Recorded information:
_ _ _ _ _ _ _
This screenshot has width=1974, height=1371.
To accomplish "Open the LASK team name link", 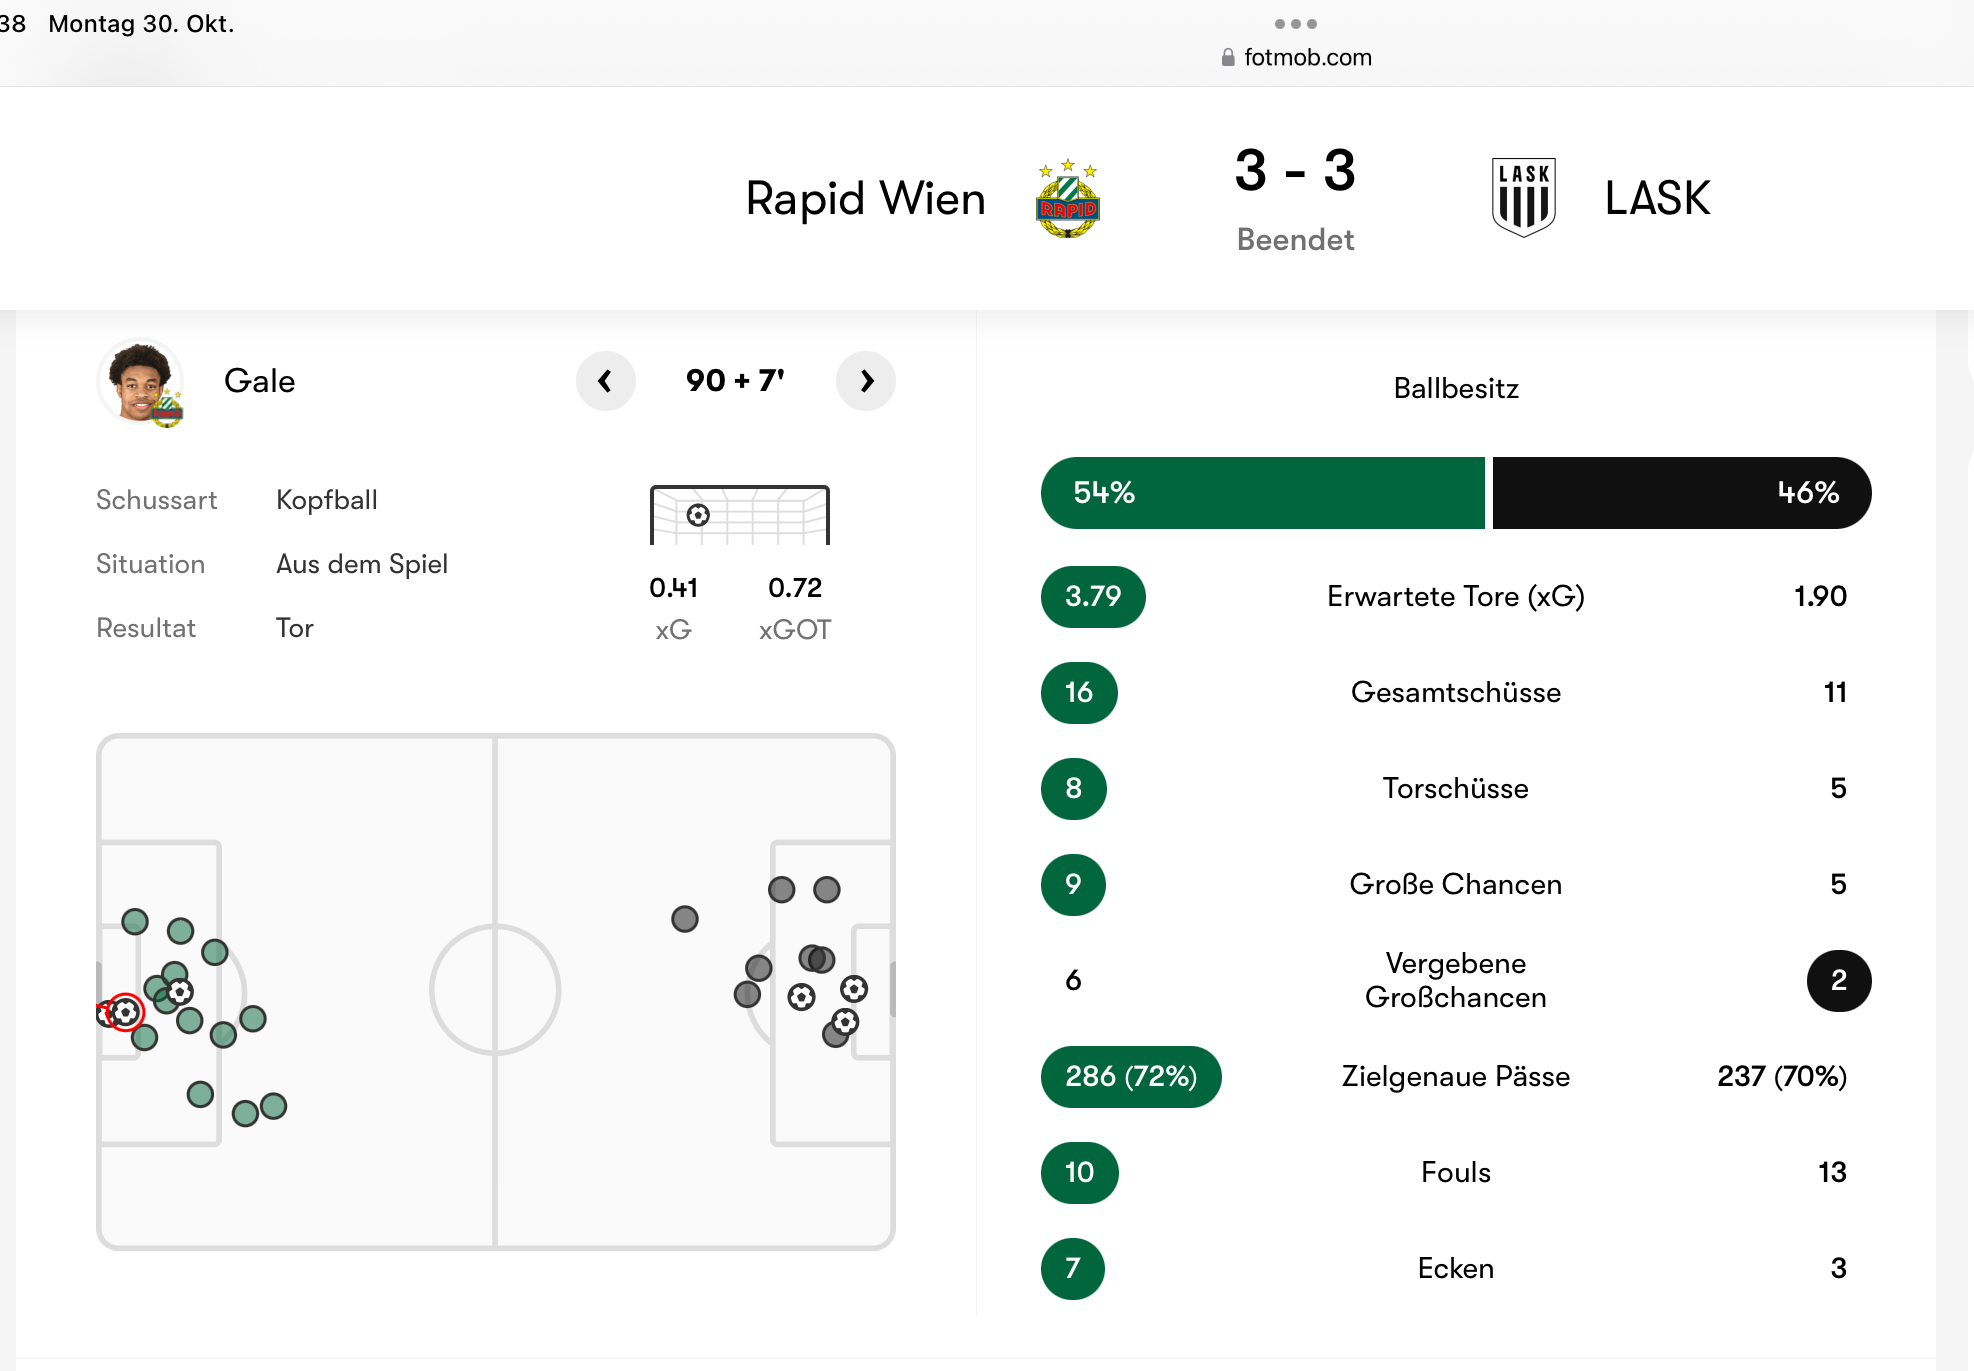I will click(x=1658, y=198).
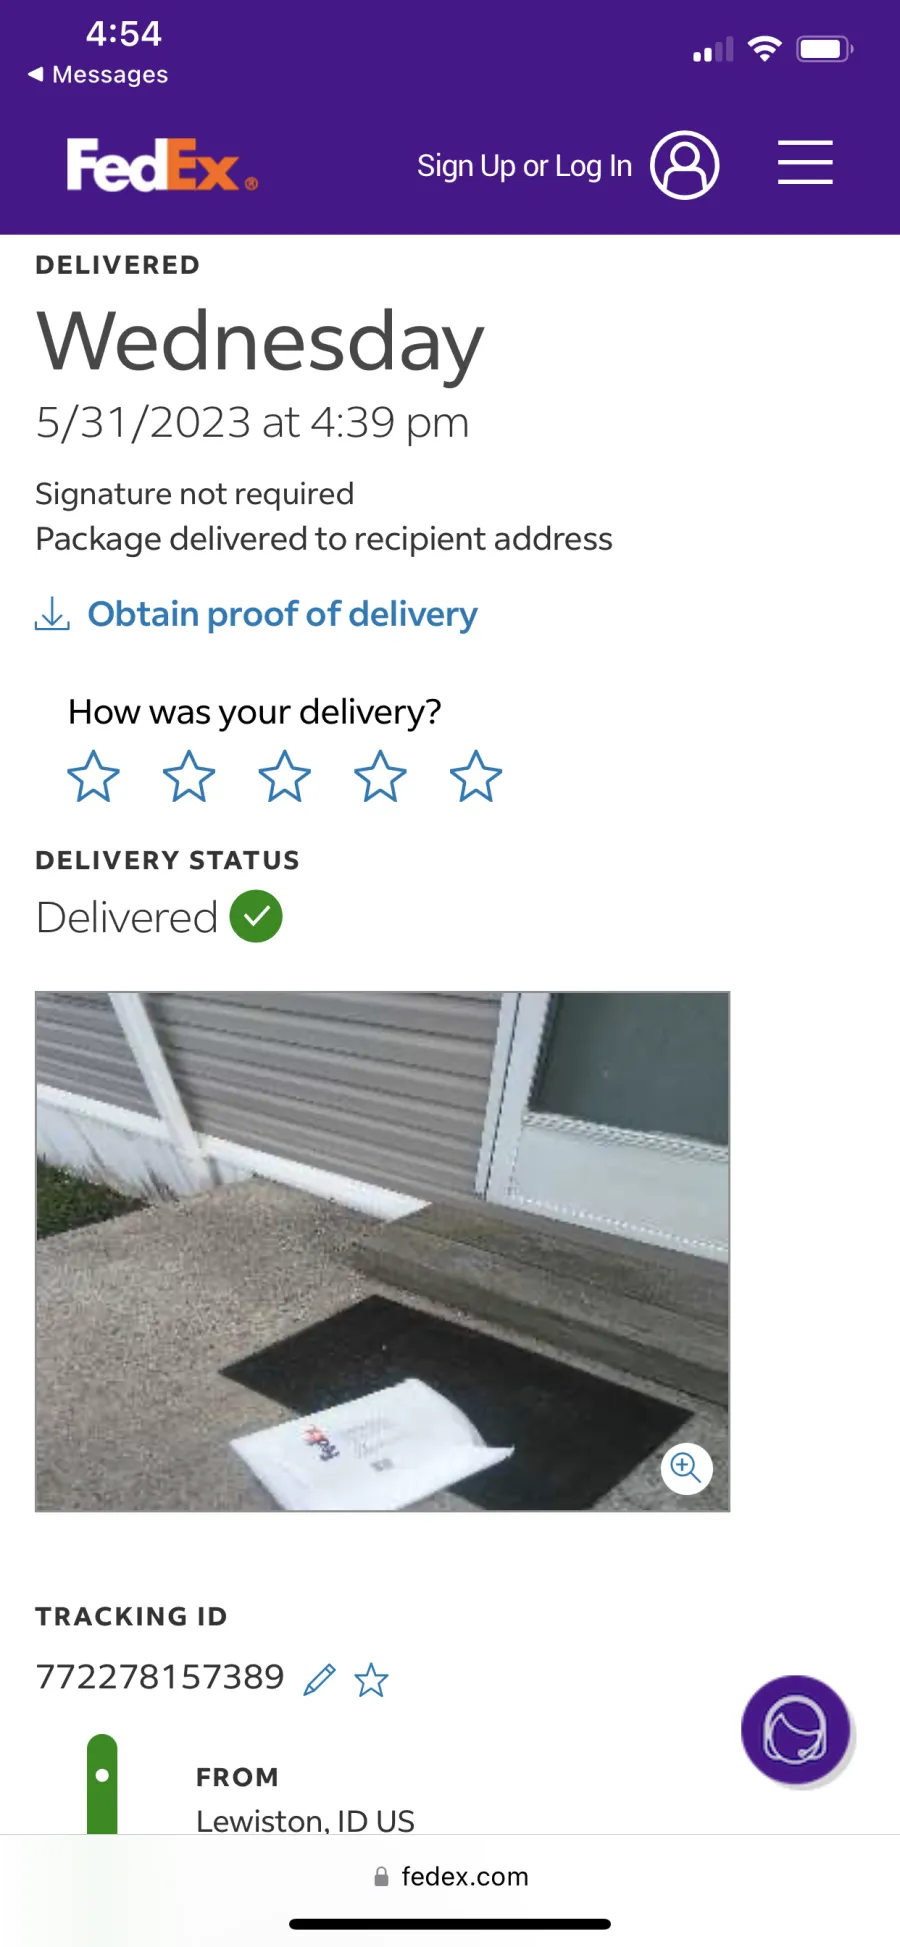Tap the fedex.com address bar

coord(450,1877)
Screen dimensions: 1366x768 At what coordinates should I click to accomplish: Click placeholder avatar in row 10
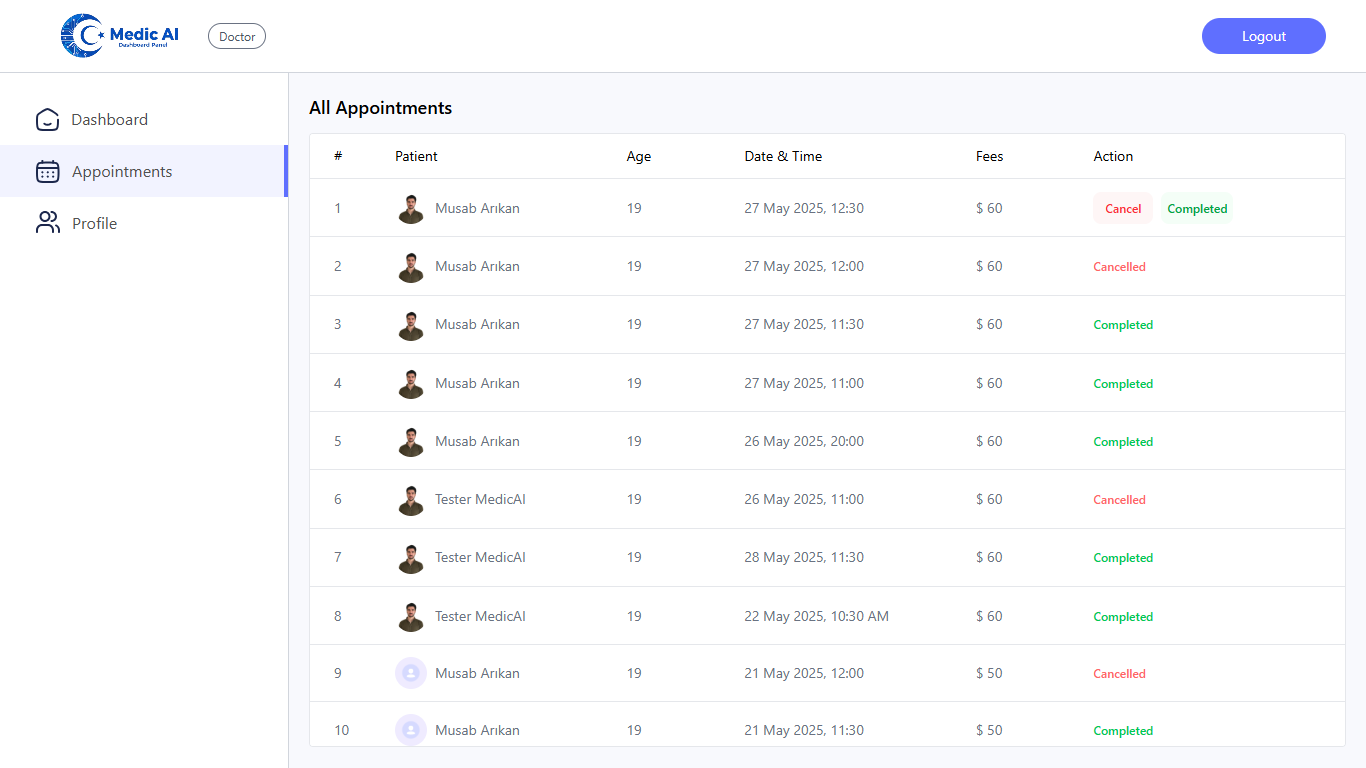pyautogui.click(x=411, y=730)
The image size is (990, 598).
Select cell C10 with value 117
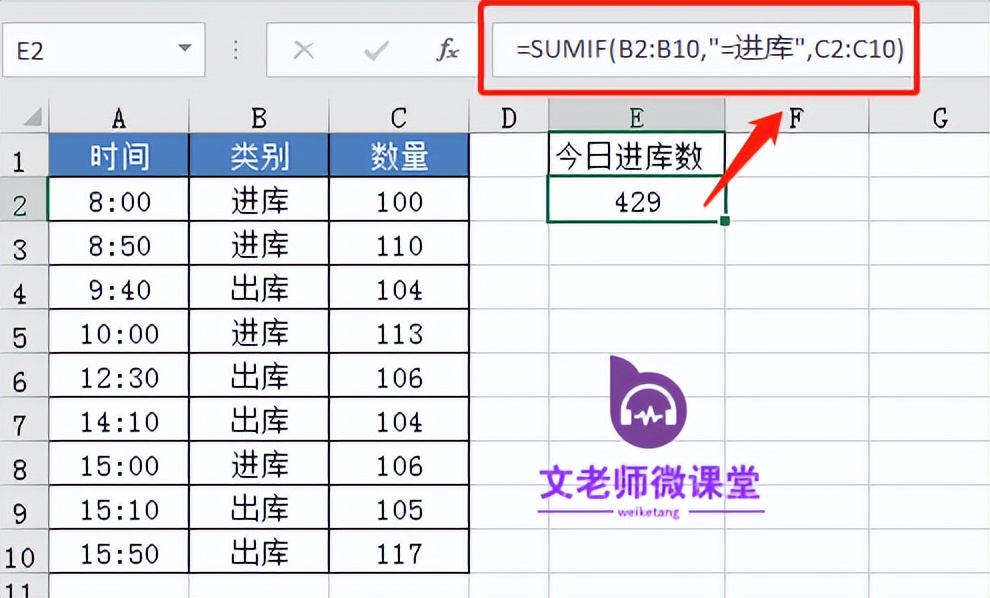click(398, 552)
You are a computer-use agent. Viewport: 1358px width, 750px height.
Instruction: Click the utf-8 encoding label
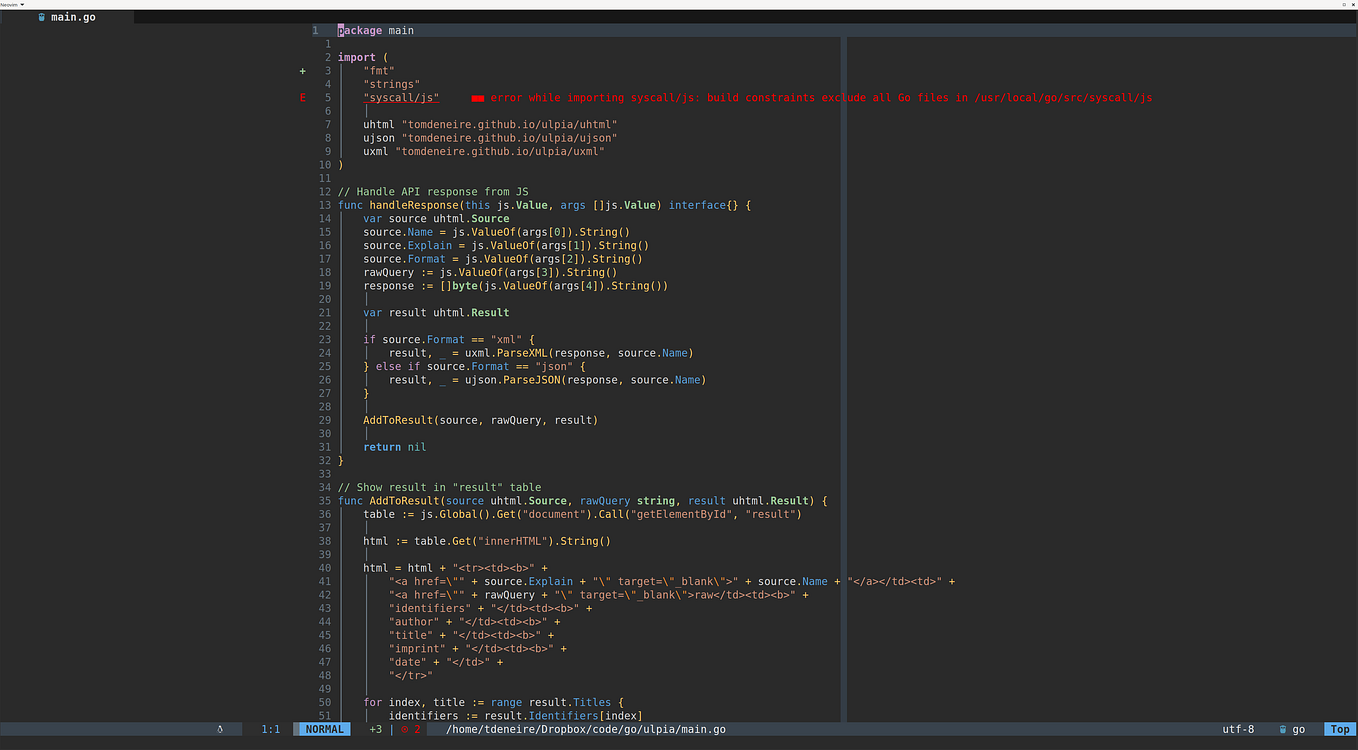1238,729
_ _ _ _ _ _ _
Task statement: Only exact duplicates of the lines from the one containing "Select cell C10 with value 117" through the final line of the entries, both included, are needed, with pictures left out.

Solution to the exercise:
Select cell C10 with value 117
click(398, 552)
You are a computer-use agent. Viewport: 1358px width, 750px height.
Instruction: Click the utf-8 encoding label
1238,729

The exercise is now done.